How to Write a Successful S10 NIH Shared Instrumentation Grant: Sharing is Caring | Prof. Jeff W.M. Bulte, Baltimore, USA
How to Write a Successful S10 NIH Shared Instrumentation Grant: Sharing is Caring
Not everyone is lucky enough to have extra funds available for purchasing a new MPI machine. An alternative option is to submit a shared instrumentation grant (SIG) grant application to NIH, capped at $600,000.- (low-end instrumentation) or $2,000,000.- (high-end instrumentation). A successful application needs to address a proper justification of need, identify about 10 NIH-funded major users, describe the technical expertise that exists to operate the machine, provide an effective management/administration plan, a detailed siting/housing plan with or without major renovation of existing space, and a financial/business plan for the first 5 years including institutional commitment. Examples of a successful application will be shown from the Kennedy Krieger Institute together with Johns Hopkins University, along with an outline of things to say and not to say.
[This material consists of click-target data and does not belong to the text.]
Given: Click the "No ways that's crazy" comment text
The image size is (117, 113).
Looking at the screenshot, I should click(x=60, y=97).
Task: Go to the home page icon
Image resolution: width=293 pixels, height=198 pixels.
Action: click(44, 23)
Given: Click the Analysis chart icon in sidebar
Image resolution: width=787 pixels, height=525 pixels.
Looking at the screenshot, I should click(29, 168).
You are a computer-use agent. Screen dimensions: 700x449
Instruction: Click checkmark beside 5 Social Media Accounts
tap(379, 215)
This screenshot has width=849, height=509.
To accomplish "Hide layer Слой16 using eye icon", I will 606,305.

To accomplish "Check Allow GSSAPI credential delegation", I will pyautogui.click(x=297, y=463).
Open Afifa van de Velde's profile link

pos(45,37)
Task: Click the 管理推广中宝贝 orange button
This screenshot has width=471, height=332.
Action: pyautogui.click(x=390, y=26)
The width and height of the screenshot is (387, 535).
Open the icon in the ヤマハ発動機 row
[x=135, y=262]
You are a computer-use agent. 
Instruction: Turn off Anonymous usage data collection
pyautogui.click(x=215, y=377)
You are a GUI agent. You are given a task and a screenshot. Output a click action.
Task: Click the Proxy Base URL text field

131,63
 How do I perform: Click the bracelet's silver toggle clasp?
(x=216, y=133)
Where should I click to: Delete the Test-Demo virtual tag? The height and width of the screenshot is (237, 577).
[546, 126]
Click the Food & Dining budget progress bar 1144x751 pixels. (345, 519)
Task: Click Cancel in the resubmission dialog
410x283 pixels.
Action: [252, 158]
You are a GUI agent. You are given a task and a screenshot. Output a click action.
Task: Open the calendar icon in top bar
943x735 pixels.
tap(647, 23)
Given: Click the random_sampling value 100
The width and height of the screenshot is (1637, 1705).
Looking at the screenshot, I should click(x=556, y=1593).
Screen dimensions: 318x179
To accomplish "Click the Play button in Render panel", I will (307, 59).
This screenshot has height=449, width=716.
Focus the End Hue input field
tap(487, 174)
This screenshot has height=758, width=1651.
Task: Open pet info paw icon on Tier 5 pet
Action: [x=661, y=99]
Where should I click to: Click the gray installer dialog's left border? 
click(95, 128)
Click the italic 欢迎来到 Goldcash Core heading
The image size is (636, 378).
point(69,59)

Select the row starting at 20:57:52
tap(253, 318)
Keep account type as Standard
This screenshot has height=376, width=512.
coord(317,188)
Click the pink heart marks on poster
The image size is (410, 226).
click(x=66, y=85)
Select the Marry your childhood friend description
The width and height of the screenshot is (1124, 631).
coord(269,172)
Jeff W.M. Bulte, Ph.D., is a Professor of Radiology, Oncology, Biomedical Engineering, and Chemical & Biomolecular Engineering at the Johns Hopkins University School of Medicine. He is the inaugural Radiology Director of Scientific Communications, and serves as Director of Cellular Imaging in the Johns Hopkins Institute for Cell Engineering. He is a Fellow and Gold Medal awardee of the ISMRM, a Fellow of WMIS, AIMBE, and IAMBE, and a Distinguished Investigator of the Academy of Radiology Research. He specializes in the development of new contrast agents and theranostics as applied to molecular and cellular imaging, with particular emphasis on in vivo cell tracking and regenerative medicine.